- Born: c. 1994 (age 31–32) Malabo, Equatorial Guinea
- Education: Undisclosed university (Bachelor of Arts in Economics)
- Occupations: Businesswoman; corporate executive; entrepreneur;
- Years active: since 2018
- Known for: Professional competence
- Title: Founder and CEO of La Capacidad

= Melissa Mbile Sánchez =

Equatoguinean businesswoman (born 1994)

Melissa Mbile Sánchez Nâwara (born c. 1994) is an Equatorial Guinean businesswoman, entrepreneur and corporate executive who is the chief executive officer of La Capacidad, a clothing line that she founded and owns. Her business also mentors young people to acquire a work ethic, develop customer relationship skills and learn prompt service delivery in addition to gaining self-confidence.

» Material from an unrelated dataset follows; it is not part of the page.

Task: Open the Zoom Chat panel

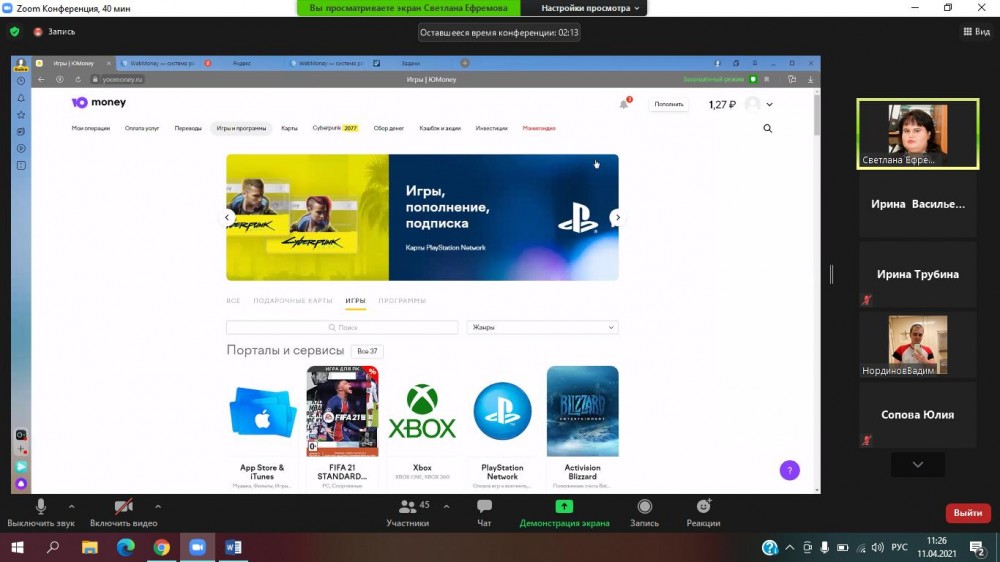Action: coord(484,508)
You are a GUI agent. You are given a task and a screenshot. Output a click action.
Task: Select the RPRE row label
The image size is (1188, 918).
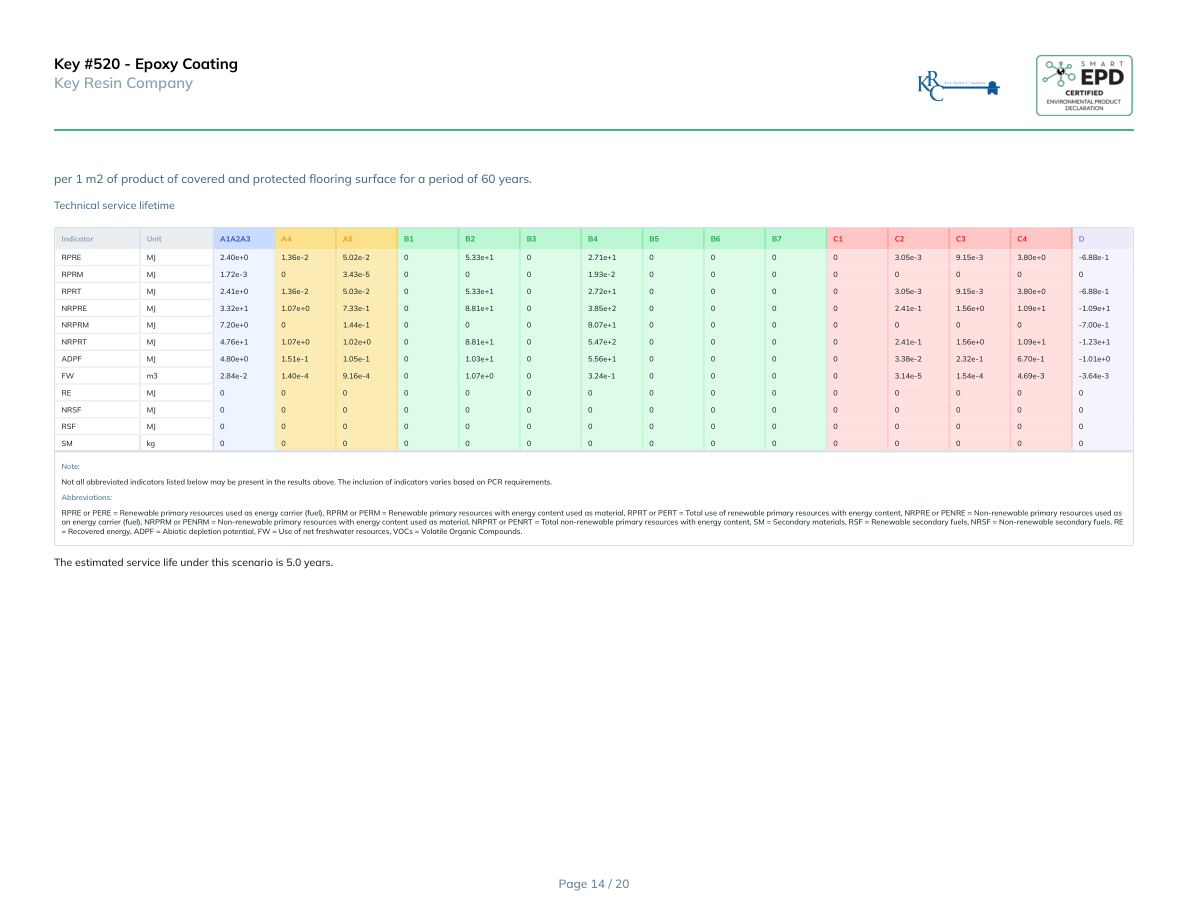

==Background and education==
Melissa was born in Malabo, the capital city of Equatorial Guinea, circa 1994. After attending schools locally, she was admitted to university, graduating with a bachelor's degree in economics at the age of 23. She has ambitions to complete a master's degree in digital marketing.

==Career==
Melissa has private sector experience where she has overseen, analyzed and supervised development projects. In 2018, she began to design "Afro-contemporary costumes" that were displayed and marketed with her company's logo. When describing herself, she says: "I am a fashion designer, dancer, choreographer, singer and actress".

==Other considerations==
As of September 2021, 12 young people (referred to as "interns") have transitioned through La Capacidad. The company itself maintains five full-time employees.

Melissa has two other ambitions; one is to turn her company into a fashion house. The other is to build a "School of Arts" in Equatorial Guinea. She is fluent in French, English and Spanish.